Die US-Notenbank (Fed) hat die Leitzinsen seit Dezember 2008 nahezu bei Null gehalten. Zudem hat sie über den monatlichen Ankauf von US-Staatsanleihen und Hypothekenpapieren mit dem Ziel, nach der Finanzkrise eine Depression zu verhindern, Billionen US-Dollar in die Wirtschaft gepumpt. Nun da die US-Wirtschaft wieder mehr Stärke zeigt und der Arbeitsmarkt sowie das Bruttoinlandsprodukt (BIP) im zweiten Quartal gestiegen sind, wird die Fortsetzung dieser ultralockeren Geldmarktpolitik infrage gestellt.

Ein Anleihehändler, ein Chefvolkswirt und eine Analystin von Natixis Global Asset Management erörtern nachfolgend, ob die Beendigung der Fed-Anleihekäufe im Oktober zu übertriebenen Reaktionen der Märkte führen könnte. Sie gehen auch der Frage nach, wann die Fed die Zinsen erhöht, ob die Bank von England ebenfalls vor einer Zinserhöhung steht und was dies für die Anleger bedeutet.

Jörg Knaf, Executive Managing Director - DACH Countries Member of NGAM International Executive Committee Natixis Global Asset Management

Es ist viel einfacher die Volatilität einer Anlageklasse als dessen Ertragschancen vorauszusagen. Dies erklärt auch, warum die Leitindizes und Benchmarks immer unbedeutender für Anleger bei ihrer Suche nach moderat positiven Ertragsquellen werden. Denn um durch Marktturbulenzen und politische Risiken verursachte Verluste zu vermeiden, führt kein Weg an Absolute Return und Alternative-Strategien vorbei. Nur so kann man sein Portfolio effektiv diversifizieren.

Michael Gladchun, Anleihehändler
Loomis, Sayles & Company

Wir rechnen noch in diesem Monat mit der Beendigung der Fed-Anleihenkäufe. Diese sollte aus unserer Sicht eher unspektakulär über die Bühne gehen und geringe Auswirkungen auf die Märkte haben. Der Offenmarktausschuss (FOMC) hat das Auslaufen des Programms bereits vor einiger Zeit eindeutig angekündigt. Die Anpassung der Märkte an eine künftig noch stärkere Drosselung der Anleihekäufe ist also nicht weiter problematisch. Die übertriebenen Reaktionen der Märkte im letzten Jahr, auch „tapering tantrum“ genannt, wurden nicht vom Tapering an sich ausgelöst. Vielmehr mussten sich die Märkte an das frühere als ursprünglich erwartete Ende des Anleihe-Ankaufprogramms anpassen.

Der FOMC hat sehr erfolgreich zwischen dem Einsatz der Fed-Bilanz und der Zinserwartungslenkung als zwei unterschiedlichen Instrumenten der Geldmarktpolitik differenziert. Die Märkte erwarten vom Anleihe-Ankaufprogramm der Fed heute keine Signale zur Zinsentwicklung mehr. Vielmehr orientieren sie sich für Zinsprognosen – ähnlich wie die Fed –an den Konjunkturdaten und verfolgen Indikatoren wie die Arbeitsmarktentwicklung.

Ihre Aufgabe | Schreiben Sie aus dem Seitentext den Abschnitt von „Die US-Notenbank (Fed)“ bis einschließlich „die Anleger bedeutet.“ wortgetreu ab. Stützen Sie sich ausschließlich auf den Seitentext.

Rohe Einträge |
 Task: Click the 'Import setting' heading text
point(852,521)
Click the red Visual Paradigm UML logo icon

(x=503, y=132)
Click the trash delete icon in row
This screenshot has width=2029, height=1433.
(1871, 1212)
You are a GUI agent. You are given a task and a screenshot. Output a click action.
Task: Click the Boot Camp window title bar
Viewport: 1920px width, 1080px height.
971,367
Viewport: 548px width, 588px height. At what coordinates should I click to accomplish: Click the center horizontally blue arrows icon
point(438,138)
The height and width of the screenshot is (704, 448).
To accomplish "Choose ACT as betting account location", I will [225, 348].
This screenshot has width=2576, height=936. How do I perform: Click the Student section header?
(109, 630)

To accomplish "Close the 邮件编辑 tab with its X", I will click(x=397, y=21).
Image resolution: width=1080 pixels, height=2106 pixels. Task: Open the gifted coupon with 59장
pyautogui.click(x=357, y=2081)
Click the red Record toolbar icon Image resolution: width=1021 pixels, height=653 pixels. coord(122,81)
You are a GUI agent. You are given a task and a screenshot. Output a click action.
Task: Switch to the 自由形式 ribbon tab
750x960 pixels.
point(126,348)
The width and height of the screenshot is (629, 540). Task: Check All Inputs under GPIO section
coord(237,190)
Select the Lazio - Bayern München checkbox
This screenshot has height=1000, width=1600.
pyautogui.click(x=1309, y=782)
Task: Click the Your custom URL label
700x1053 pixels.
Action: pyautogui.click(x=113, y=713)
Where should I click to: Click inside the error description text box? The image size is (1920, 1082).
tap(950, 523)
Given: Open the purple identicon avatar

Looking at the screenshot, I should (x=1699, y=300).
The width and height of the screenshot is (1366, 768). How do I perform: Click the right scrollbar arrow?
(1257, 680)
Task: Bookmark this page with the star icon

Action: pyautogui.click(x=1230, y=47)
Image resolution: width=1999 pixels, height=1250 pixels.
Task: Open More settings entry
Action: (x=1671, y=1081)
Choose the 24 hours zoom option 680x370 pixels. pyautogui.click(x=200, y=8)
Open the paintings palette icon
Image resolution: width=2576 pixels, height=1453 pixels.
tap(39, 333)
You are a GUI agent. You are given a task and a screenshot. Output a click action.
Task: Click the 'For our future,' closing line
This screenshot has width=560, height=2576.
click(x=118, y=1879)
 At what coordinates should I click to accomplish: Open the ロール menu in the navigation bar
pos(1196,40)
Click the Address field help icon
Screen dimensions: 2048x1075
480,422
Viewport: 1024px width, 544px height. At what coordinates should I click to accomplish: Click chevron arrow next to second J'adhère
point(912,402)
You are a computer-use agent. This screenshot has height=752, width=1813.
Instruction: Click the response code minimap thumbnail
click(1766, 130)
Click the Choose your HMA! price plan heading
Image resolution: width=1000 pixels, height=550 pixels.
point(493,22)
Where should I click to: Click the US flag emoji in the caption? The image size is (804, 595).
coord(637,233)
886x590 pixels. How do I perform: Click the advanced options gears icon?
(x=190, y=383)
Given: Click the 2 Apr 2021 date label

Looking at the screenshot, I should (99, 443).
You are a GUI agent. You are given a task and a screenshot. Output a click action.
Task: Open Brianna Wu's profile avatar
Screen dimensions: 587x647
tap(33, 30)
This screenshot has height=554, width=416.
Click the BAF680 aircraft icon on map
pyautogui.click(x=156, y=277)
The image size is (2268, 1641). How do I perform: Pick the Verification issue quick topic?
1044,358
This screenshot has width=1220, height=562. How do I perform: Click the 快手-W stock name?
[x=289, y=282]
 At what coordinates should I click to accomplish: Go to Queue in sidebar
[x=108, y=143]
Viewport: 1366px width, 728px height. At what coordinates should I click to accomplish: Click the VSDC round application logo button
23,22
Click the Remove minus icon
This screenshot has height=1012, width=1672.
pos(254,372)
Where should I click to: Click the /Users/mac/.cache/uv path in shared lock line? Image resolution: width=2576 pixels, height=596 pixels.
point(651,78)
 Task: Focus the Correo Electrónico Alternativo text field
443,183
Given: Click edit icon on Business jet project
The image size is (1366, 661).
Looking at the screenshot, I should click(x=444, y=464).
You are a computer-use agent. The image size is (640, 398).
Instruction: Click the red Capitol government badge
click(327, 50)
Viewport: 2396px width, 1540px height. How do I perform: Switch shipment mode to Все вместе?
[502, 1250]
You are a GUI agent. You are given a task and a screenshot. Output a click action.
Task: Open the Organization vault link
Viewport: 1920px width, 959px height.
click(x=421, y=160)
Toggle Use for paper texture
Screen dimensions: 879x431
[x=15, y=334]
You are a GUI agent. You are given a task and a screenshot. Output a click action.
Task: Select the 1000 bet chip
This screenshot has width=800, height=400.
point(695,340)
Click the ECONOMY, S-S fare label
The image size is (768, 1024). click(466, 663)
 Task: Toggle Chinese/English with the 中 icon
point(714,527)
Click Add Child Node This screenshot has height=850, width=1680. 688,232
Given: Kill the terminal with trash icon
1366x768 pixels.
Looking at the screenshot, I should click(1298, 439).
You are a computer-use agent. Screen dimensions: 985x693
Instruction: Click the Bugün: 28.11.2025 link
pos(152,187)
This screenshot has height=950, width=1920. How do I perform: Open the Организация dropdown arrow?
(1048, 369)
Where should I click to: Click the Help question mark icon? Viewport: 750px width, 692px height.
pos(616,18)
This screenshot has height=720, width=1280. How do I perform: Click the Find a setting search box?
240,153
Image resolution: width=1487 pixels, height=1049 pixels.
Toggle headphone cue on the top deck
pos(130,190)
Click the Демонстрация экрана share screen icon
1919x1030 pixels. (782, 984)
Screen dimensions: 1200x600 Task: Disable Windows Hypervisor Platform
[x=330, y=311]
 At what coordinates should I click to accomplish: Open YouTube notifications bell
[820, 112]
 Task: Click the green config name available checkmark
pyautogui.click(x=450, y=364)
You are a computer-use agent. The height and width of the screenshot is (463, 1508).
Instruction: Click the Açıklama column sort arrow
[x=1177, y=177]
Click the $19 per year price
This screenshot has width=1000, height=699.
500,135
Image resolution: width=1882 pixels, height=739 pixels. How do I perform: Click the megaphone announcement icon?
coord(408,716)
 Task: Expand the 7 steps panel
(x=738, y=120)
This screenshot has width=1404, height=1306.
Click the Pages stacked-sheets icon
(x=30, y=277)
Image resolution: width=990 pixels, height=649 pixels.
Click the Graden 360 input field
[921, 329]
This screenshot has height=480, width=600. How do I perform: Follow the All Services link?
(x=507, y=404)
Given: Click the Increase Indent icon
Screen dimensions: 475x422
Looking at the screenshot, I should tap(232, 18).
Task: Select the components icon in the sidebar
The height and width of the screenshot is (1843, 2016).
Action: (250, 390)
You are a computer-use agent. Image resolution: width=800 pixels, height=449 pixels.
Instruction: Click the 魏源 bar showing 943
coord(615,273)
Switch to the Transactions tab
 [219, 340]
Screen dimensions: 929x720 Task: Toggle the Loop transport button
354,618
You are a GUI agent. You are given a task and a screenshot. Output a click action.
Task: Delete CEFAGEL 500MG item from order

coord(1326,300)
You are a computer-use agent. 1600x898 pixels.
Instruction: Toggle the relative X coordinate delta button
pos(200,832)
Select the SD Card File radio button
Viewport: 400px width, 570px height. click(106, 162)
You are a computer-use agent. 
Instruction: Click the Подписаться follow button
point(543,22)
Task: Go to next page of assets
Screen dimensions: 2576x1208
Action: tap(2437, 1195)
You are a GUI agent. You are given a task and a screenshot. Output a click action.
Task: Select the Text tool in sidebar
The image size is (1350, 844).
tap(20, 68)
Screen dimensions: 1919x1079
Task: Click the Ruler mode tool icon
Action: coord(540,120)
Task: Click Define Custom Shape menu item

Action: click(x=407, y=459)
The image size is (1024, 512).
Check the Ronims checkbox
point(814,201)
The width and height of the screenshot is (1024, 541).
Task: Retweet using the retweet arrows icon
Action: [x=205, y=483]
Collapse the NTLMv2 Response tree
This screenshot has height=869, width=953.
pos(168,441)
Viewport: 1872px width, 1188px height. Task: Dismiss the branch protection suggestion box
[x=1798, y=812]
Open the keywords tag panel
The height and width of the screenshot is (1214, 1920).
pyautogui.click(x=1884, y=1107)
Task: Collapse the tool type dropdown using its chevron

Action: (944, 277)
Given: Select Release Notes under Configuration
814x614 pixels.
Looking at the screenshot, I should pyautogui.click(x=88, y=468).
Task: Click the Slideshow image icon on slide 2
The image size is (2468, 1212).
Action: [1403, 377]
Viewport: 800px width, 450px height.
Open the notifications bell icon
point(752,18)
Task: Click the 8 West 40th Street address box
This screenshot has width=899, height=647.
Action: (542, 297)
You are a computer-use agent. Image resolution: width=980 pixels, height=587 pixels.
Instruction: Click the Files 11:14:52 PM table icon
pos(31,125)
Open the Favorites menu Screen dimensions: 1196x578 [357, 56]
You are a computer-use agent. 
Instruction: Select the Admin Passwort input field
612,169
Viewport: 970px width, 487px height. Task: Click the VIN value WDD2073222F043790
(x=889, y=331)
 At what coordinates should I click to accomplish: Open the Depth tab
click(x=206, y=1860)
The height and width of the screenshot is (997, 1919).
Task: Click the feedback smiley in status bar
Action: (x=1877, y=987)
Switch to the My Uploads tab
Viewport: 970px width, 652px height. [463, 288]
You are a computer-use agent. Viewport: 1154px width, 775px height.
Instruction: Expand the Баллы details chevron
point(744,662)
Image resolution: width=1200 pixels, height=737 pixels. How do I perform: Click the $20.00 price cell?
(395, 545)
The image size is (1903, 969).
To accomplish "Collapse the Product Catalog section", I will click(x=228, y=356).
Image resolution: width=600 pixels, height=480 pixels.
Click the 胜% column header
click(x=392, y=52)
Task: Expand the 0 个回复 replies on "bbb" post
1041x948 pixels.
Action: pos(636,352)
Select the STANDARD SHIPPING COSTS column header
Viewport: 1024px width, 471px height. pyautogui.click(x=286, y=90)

Ergebnis |
Die US-Notenbank (Fed) hat die Leitzinsen seit Dezember 2008 nahezu bei Null gehalten. Zudem hat sie über den monatlichen Ankauf von US-Staatsanleihen und Hypothekenpapieren mit dem Ziel, nach der Finanzkrise eine Depression zu verhindern, Billionen US-Dollar in die Wirtschaft gepumpt. Nun da die US-Wirtschaft wieder mehr Stärke zeigt und der Arbeitsmarkt sowie das Bruttoinlandsprodukt (BIP) im zweiten Quartal gestiegen sind, wird die Fortsetzung dieser ultralockeren Geldmarktpolitik infrage gestellt.

Ein Anleihehändler, ein Chefvolkswirt und eine Analystin von Natixis Global Asset Management erörtern nachfolgend, ob die Beendigung der Fed-Anleihekäufe im Oktober zu übertriebenen Reaktionen der Märkte führen könnte. Sie gehen auch der Frage nach, wann die Fed die Zinsen erhöht, ob die Bank von England ebenfalls vor einer Zinserhöhung steht und was dies für die Anleger bedeutet.